Beleidsrichting na “cloudmoties” Tweede Kamer en digitale autonomie

Beleidsrichting na “cloudmoties” Tweede Kamer en digitale autonomie
Op 18 maart 2025 heeft de Tweede Kamer drie moties aangenomen die tijdens het plenaire debat van 13 maart over de migratie van overheids-ICT naar het buitenland door staatssecretaris Szabó waren ontraden. In lijn met de gebruikelijke werkwijze informeert hij in een recente brief de Kamer over de wijze waarop hij voornemens is deze moties uit te voeren.
Met de aangenomen moties spreekt de Kamer een duidelijke wens uit om de digitale autonomie van de overheid te versterken en ongewenste afhankelijkheden te beperken. De staatssecretaris geeft aan deze zorgen en ambities goed te begrijpen. Tegelijkertijd wijst hij op de noodzaak van een zorgvuldige aanpak: structurele veranderingen vergen tijd, afwegingen en een werkwijze die de continuïteit en kwaliteit van de dienstverlening waarborgt. Bestaande processen kunnen daarom niet abrupt worden beëindigd. Aangemoedigd door de Kamer zet hij in de komende periode gerichte stappen om voortgang te boeken. In de brief licht hij toe hoe hij de uitvoering van de moties vormgeeft, met oog voor zowel de zorgen van de Kamer als de praktische uitvoerbaarheid.
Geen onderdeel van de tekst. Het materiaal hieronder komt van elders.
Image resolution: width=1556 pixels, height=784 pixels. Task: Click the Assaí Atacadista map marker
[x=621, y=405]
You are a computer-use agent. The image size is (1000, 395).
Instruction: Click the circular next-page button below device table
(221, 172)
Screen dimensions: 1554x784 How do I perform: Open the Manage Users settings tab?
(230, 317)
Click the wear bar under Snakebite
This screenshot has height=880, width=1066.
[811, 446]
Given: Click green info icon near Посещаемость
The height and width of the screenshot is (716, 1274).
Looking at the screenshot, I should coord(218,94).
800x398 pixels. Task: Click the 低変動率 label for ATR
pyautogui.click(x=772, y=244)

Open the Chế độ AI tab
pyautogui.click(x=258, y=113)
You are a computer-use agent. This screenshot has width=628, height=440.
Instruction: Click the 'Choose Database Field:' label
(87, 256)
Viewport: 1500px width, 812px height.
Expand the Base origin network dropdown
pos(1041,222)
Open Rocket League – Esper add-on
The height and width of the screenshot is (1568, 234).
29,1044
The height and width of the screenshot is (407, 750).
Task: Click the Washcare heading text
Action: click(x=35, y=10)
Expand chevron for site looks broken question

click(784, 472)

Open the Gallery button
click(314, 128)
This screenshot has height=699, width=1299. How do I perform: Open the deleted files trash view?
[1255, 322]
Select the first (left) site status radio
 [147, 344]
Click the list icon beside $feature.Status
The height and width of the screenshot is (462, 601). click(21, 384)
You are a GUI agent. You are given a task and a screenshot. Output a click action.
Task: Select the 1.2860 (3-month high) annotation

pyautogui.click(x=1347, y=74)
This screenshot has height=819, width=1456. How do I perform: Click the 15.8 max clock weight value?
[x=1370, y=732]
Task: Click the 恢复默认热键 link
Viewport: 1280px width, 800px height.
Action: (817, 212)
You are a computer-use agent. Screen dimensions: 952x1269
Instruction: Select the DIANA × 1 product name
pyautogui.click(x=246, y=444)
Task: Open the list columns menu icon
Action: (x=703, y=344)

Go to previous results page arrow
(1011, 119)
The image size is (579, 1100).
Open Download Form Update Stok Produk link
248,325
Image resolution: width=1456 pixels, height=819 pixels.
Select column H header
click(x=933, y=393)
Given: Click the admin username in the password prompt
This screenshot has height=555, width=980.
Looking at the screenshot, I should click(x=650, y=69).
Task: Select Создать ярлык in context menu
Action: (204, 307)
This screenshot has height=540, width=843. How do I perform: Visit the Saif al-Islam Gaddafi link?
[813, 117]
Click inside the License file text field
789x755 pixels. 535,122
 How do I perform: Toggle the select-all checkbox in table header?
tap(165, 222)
Concrete uitvoering en beleidsrichting
De staatssecretaris gaat in zijn brief in op de uitvoering van de afzonderlijke moties. De motie van Kamerlid Kathmann (GroenLinks-PvdA), waarin wordt opgeroepen de afhankelijkheid van buitenlandse ICT-leveranciers te verminderen, wordt expliciet genoemd. Hoewel het fragment geen verdere details bevat, blijkt uit Szabó’s reactie dat het kabinet het belang hiervan onderkent.
Verantwoord gebruik van cloudtechnologie
Een belangrijk uitgangspunt in de brief is het verantwoord gebruik van cloudtechnologie, binnen de bestaande juridische en beleidsmatige kaders. Szabó onderstreept dat het beperken van ongewenste afhankelijkheden hierbij een centrale rol speelt. De aangenomen moties geven volgens hem een duidelijke richting aan die wordt meegenomen in de verdere uitwerking van beleid en de Nederlandse Digitaliseringsstrategie.
Daarnaast worden in de brief diverse lopende initiatieven genoemd die bijdragen aan het versterken van de digitale autonomie. Voorbeelden zijn het gebruik van open source-oplossingen zoals Single Sign-On Rijk, Pleio en de ontwikkeling van de EDI Wallet-app. Ook de open source vrijgave van DigiD en de Corona-apps worden als positieve voorbeelden genoemd. De internationale samenwerking met Frankrijk en Duitsland aan de open source werkplekoplossing ‘Mijn Bureau’, waarvan de pilotfase in het tweede kwartaal van start gaat, wordt eveneens uitgelicht.
Al eerder schreef Computable over Europese alternatieven:
Ook Pieter Lacroix, managing director Leaseweb Nederland, ziet Europese alternatieven voor de diensten van Amerikaanse hyperscalers nu volop onder de aandacht komen. Volgens hem is het vervangen van Amerikaanse door Europese technologie lang niet zo spannend als menigeen denkt, tenminste als het om standaardzaken gaat. Vanwege het gemak wordt nu vaak voor oplossingen van Big Tech-bedrijven gekozen, maar dat kan veranderen. ‘Er zijn al voldoende Europese alternatieven.’ Bovendien stimuleert de Europese Commissie de ontwikkeling van een volgende generatie van cloud-infrastructuur en -diensten. Onder de vlag van Ipcei-Cis komt er een alternatief voor Amerikaanse hyperscalers. Intermax-topman Baauw stelt net als Lacroix dat de EU best in haar eigen basisdiensten, verbindingen, identiteitsbeheer, virtuele servers en ontwikkelplatforms kan voorzien. Ook voor bijvoorbeeld een database-as-a-service hoef je niet bij een Amerikaanse leverancier aan te kloppen. Alleen is het aanbod versnipperd. Een complete catalogus van diensten zoals Microsoft, AWS en Google aanbieden, ontbreekt.
Toekomstige koers
Szabó concludeert dat hij zich actief blijft inzetten voor het versterken van de digitale autonomie van de overheid en het verminderen van ongewenste afhankelijkheden. De aangenomen moties van de Kamer vormen daarbij een belangrijke leidraad voor de verdere beleidsontwikkeling.